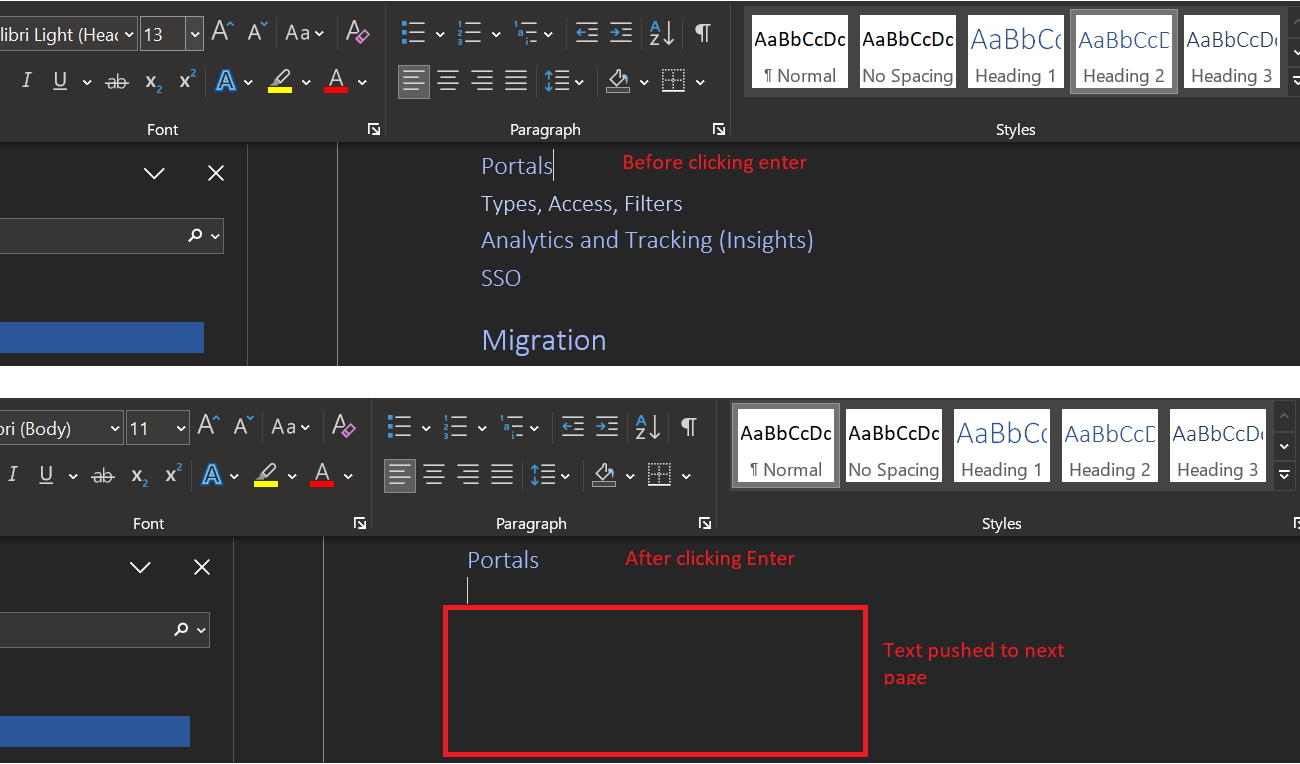Select the No Spacing style
The height and width of the screenshot is (764, 1300).
pos(907,50)
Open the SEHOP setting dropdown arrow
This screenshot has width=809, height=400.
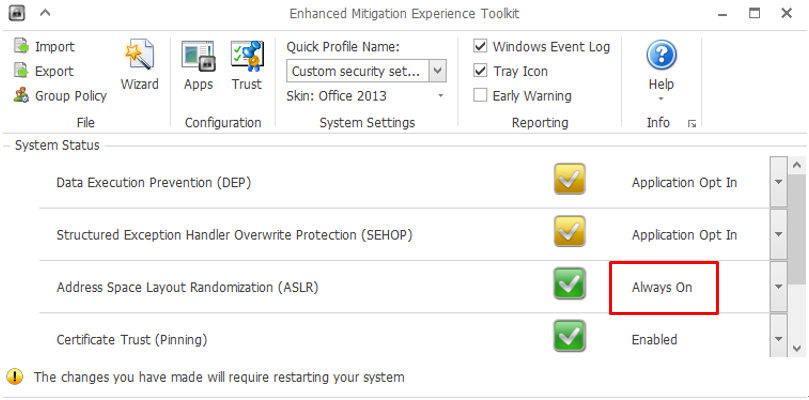[x=779, y=234]
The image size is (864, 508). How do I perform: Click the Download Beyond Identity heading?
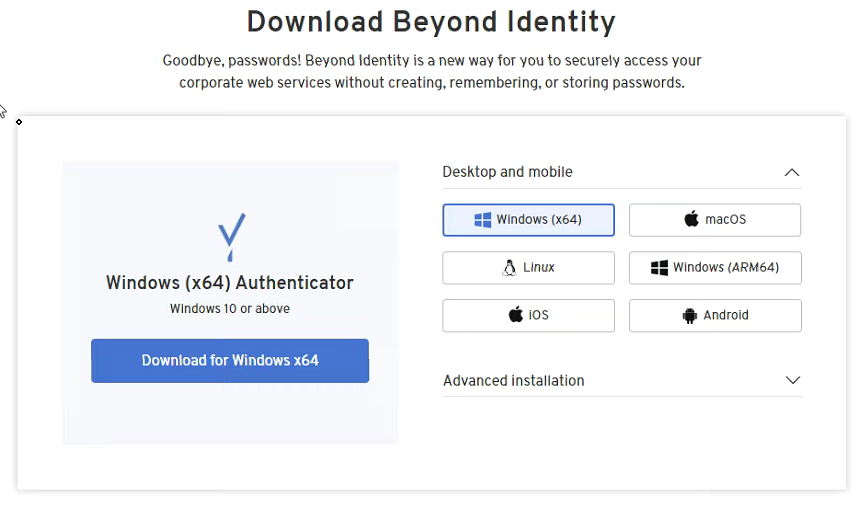point(431,21)
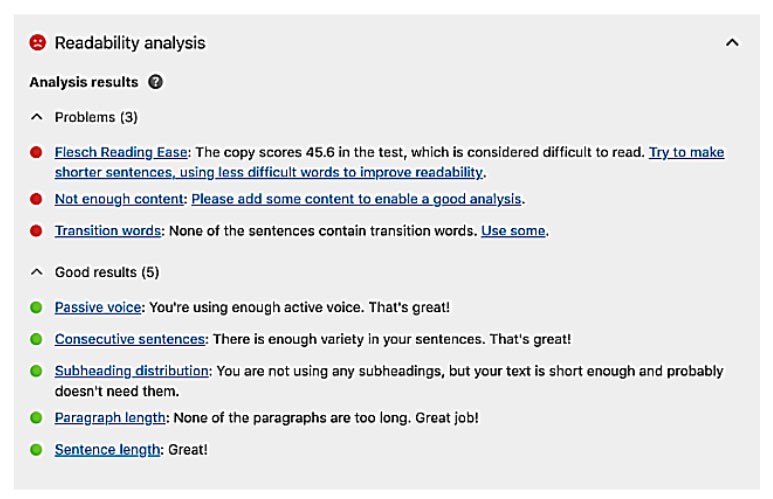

Exercise requirements:
Your answer should hold only the lines from the one with "Open the SEHOP setting dropdown arrow" through the final line of the listing above, transcribed exactly and without pictures.

The completed task:
Open the SEHOP setting dropdown arrow
This screenshot has width=809, height=400.
[x=779, y=234]
The image size is (864, 508). How do I perform: Click the Download Beyond Identity heading?
point(431,21)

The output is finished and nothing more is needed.